• Exercise goal:
Set down every entry again exactly as it stands below.

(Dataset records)
# # # #
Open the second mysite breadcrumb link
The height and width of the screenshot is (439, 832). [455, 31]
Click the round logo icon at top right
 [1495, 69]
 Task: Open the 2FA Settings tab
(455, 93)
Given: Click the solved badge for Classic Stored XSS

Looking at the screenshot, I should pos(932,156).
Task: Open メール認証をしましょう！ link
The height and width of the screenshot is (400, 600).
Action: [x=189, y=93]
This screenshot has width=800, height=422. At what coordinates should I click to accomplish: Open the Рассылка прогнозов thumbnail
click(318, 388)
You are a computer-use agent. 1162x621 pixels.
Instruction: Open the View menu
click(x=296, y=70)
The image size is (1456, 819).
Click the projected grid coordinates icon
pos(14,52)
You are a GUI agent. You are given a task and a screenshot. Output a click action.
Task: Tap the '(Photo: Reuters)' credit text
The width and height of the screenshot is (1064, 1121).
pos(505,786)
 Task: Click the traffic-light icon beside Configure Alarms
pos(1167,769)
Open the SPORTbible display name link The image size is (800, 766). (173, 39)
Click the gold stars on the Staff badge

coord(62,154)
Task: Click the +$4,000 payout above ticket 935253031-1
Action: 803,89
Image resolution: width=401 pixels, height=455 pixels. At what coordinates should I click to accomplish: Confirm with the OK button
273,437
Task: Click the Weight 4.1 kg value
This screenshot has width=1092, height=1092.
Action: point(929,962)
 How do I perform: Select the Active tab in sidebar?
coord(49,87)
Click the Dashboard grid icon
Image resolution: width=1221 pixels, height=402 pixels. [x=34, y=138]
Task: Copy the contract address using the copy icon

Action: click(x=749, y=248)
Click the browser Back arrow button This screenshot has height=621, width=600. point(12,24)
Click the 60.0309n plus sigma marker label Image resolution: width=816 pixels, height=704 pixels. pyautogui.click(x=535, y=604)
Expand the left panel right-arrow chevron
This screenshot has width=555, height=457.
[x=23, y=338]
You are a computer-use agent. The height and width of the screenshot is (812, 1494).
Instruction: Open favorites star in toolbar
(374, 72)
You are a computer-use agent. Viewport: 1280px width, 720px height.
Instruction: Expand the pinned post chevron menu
# # # #
• Exercise solution:
Open the second mysite breadcrumb link
The height and width of the screenshot is (439, 832). [455, 31]
Click the round logo icon at top right
 [1495, 69]
 Task: Open the 2FA Settings tab
(455, 93)
Given: Click the solved badge for Classic Stored XSS

Looking at the screenshot, I should pos(932,156).
Task: Open メール認証をしましょう！ link
The height and width of the screenshot is (400, 600).
Action: [x=189, y=93]
This screenshot has width=800, height=422. At what coordinates should I click to accomplish: Open the Рассылка прогнозов thumbnail
click(318, 388)
You are a computer-use agent. 1162x621 pixels.
Instruction: Open the View menu
click(x=296, y=70)
The image size is (1456, 819).
Click the projected grid coordinates icon
pos(14,52)
You are a GUI agent. You are given a task and a screenshot. Output a click action.
Task: Tap the '(Photo: Reuters)' credit text
The width and height of the screenshot is (1064, 1121).
pos(505,786)
 Task: Click the traffic-light icon beside Configure Alarms
pos(1167,769)
Open the SPORTbible display name link The image size is (800, 766). (173, 39)
Click the gold stars on the Staff badge

coord(62,154)
Task: Click the +$4,000 payout above ticket 935253031-1
Action: 803,89
Image resolution: width=401 pixels, height=455 pixels. At what coordinates should I click to accomplish: Confirm with the OK button
273,437
Task: Click the Weight 4.1 kg value
This screenshot has width=1092, height=1092.
Action: point(929,962)
 How do I perform: Select the Active tab in sidebar?
coord(49,87)
Click the Dashboard grid icon
Image resolution: width=1221 pixels, height=402 pixels. [x=34, y=138]
Task: Copy the contract address using the copy icon

Action: click(x=749, y=248)
Click the browser Back arrow button This screenshot has height=621, width=600. point(12,24)
Click the 60.0309n plus sigma marker label Image resolution: width=816 pixels, height=704 pixels. pyautogui.click(x=535, y=604)
Expand the left panel right-arrow chevron
This screenshot has width=555, height=457.
[x=23, y=338]
You are a computer-use agent. The height and width of the screenshot is (812, 1494).
Instruction: Open favorites star in toolbar
(374, 72)
You are a computer-use agent. Viewport: 1280px width, 720px height.
Instruction: Expand the pinned post chevron menu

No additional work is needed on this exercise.